- **PROVIDED ENTRIES**
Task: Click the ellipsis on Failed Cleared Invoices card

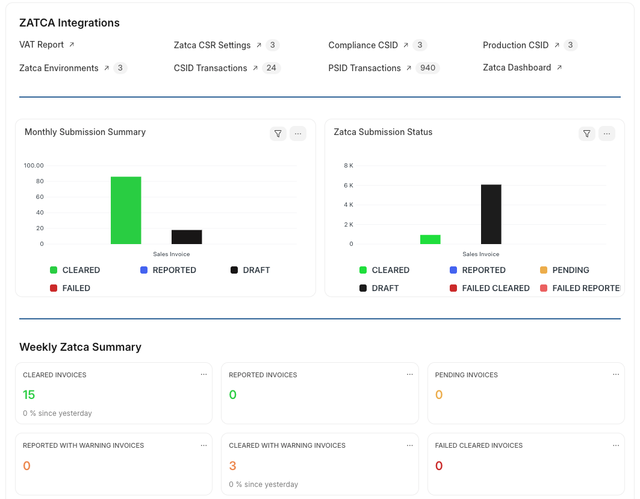Action: [616, 444]
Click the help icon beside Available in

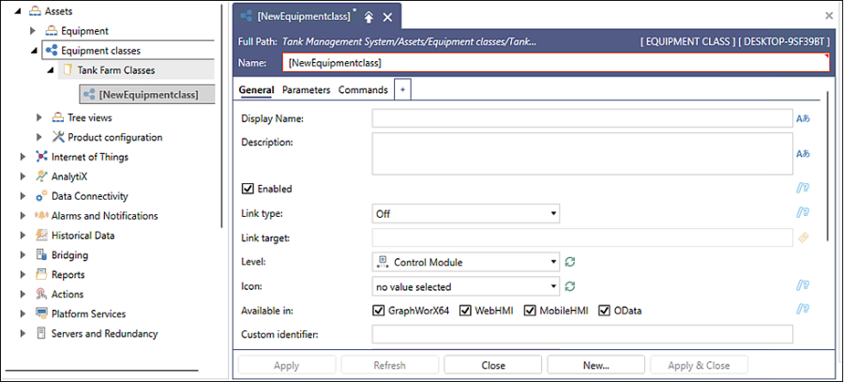803,309
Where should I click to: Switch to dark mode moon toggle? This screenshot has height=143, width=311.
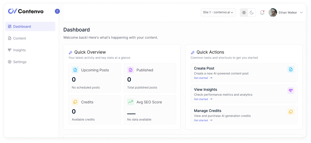tap(251, 12)
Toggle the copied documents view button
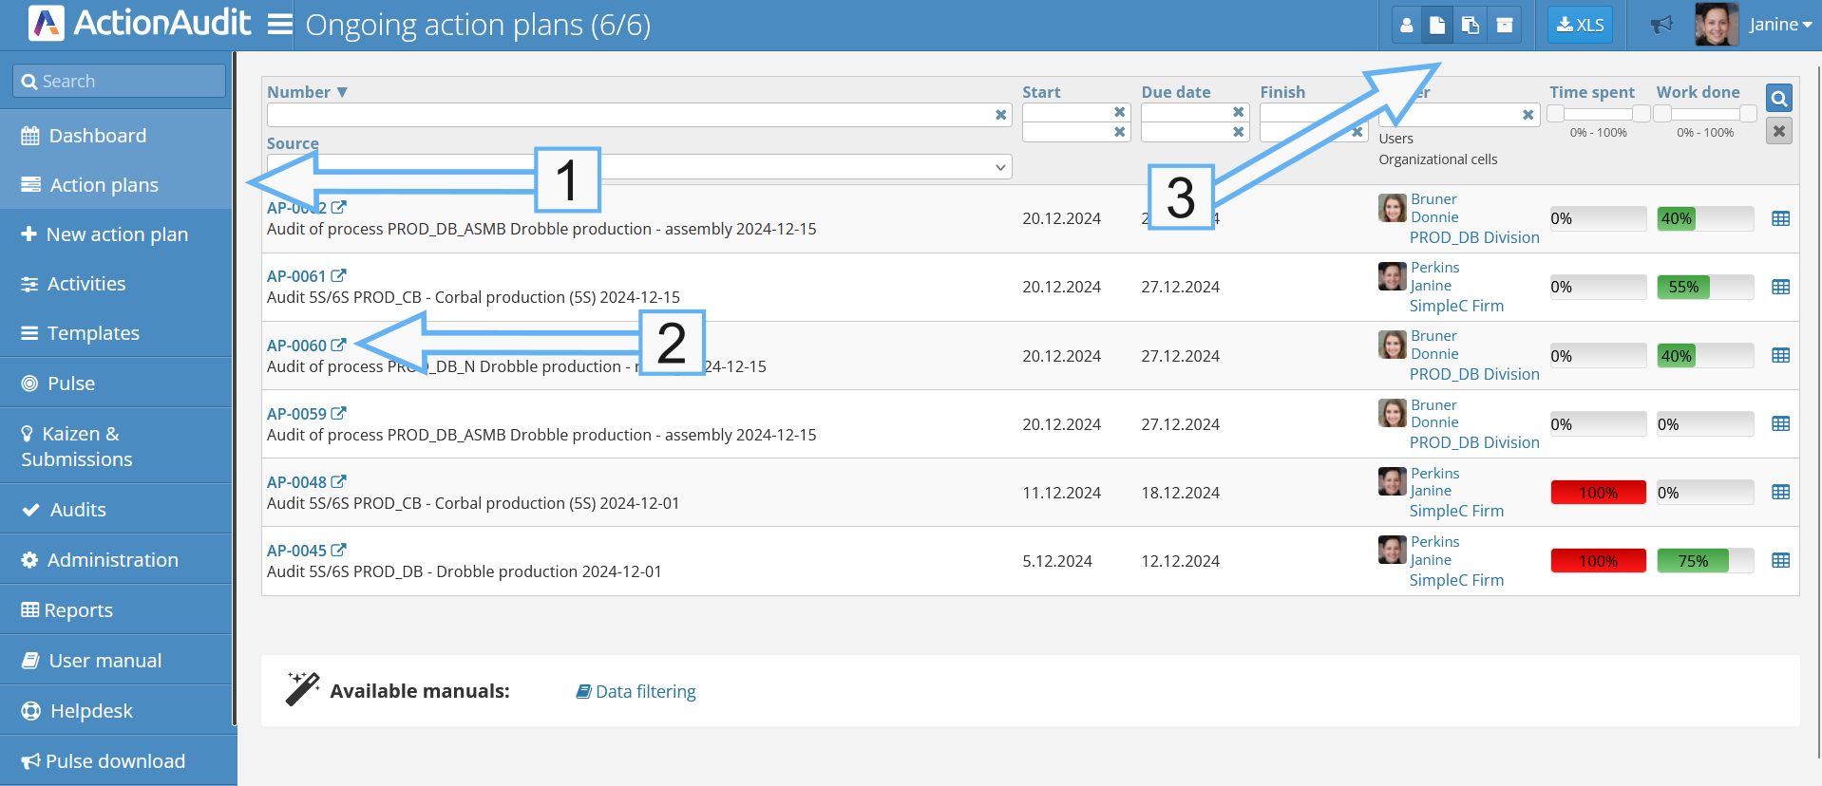Image resolution: width=1822 pixels, height=786 pixels. [1471, 26]
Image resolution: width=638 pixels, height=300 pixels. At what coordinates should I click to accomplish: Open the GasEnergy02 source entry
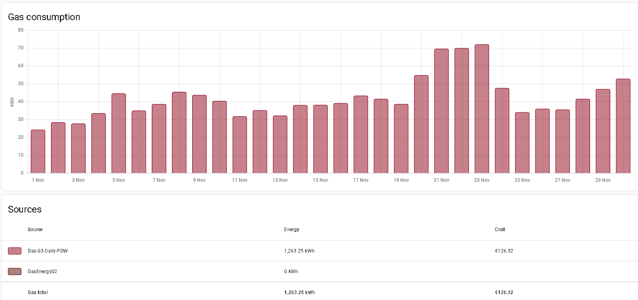pos(42,272)

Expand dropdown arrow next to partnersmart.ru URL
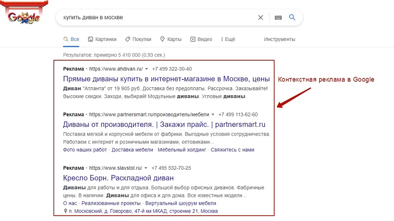(213, 114)
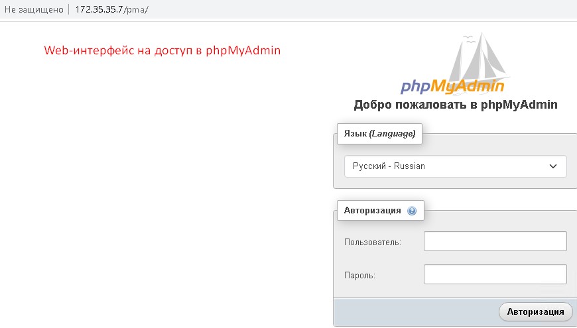The height and width of the screenshot is (328, 577).
Task: Click the italic (Language) text in legend
Action: [x=393, y=134]
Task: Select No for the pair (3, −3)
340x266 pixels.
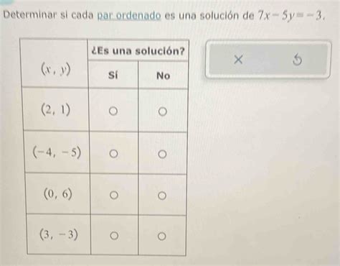Action: click(x=162, y=237)
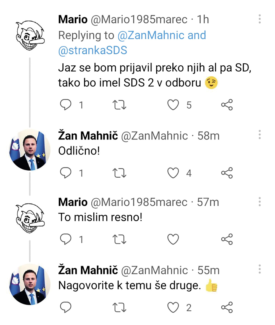Open more options for Mario's first tweet
Screen dimensions: 275x325
260,19
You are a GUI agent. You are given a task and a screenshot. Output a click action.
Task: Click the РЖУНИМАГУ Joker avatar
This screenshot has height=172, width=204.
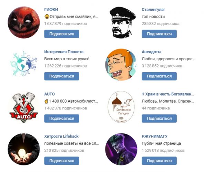tap(121, 149)
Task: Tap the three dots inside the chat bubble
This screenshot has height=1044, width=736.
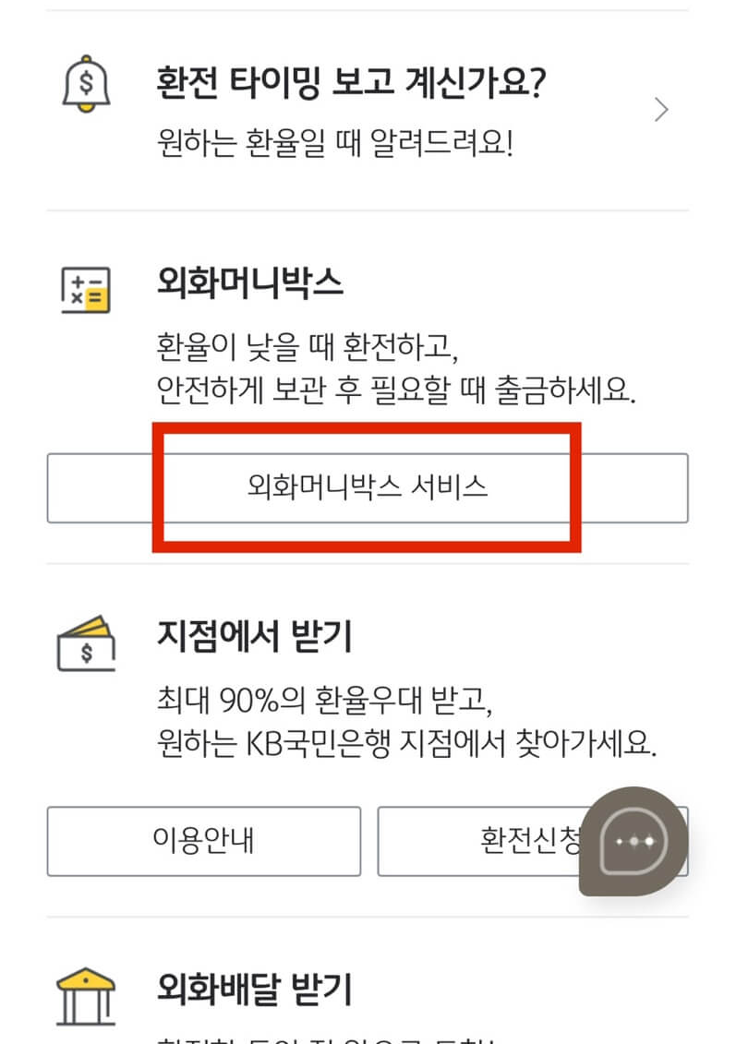Action: 634,842
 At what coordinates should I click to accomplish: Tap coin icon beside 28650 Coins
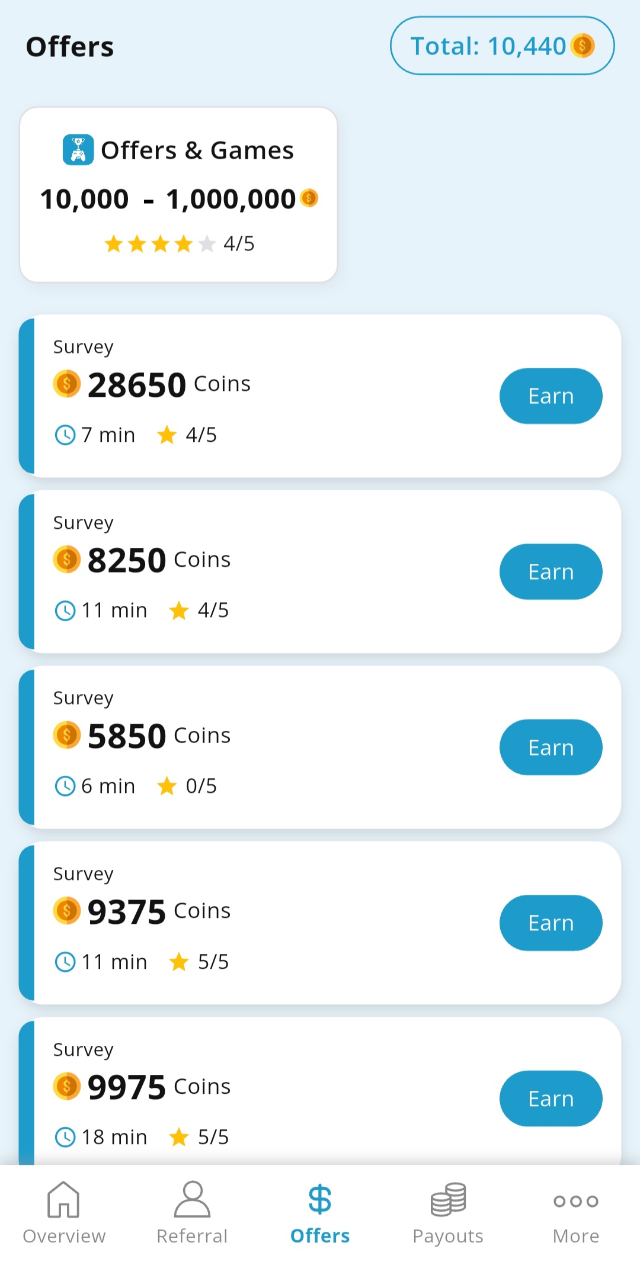[x=67, y=384]
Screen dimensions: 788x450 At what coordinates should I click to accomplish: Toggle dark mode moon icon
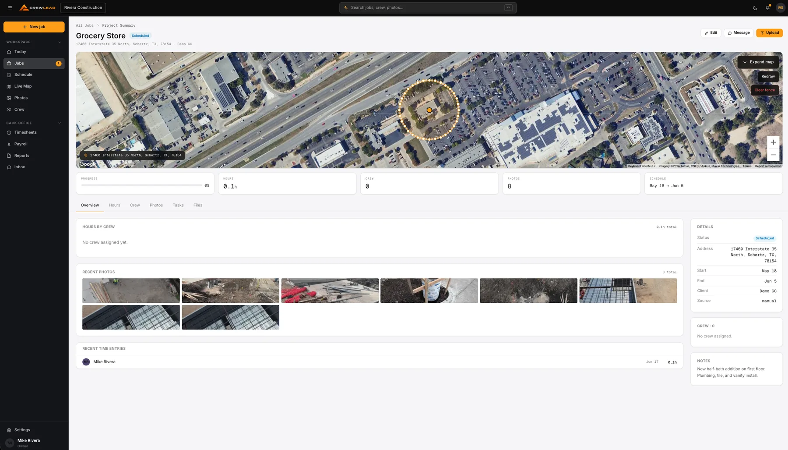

- **WHAT YOU HAVE TO DO**
What is needed is an exact copy of the lines from the beginning of the data through the line containing "Task: Select No for the pair (3, −3)", both included, without any pictures.

- **TASK ANSWER**
Task: Click the ellipsis on Failed Cleared Invoices card

Action: [616, 444]
Click the help icon beside Available in

803,309
Where should I click to: Switch to dark mode moon toggle? This screenshot has height=143, width=311.
tap(251, 12)
Toggle the copied documents view button
Image resolution: width=1822 pixels, height=786 pixels. [1471, 26]
Image resolution: width=638 pixels, height=300 pixels. At what coordinates should I click to accomplish: Open the GasEnergy02 source entry
pos(42,272)

Expand dropdown arrow next to partnersmart.ru URL
(213, 114)
The height and width of the screenshot is (328, 577).
Task: Click the italic (Language) text in legend
Action: [x=393, y=134]
Task: Select No for the pair (3, −3)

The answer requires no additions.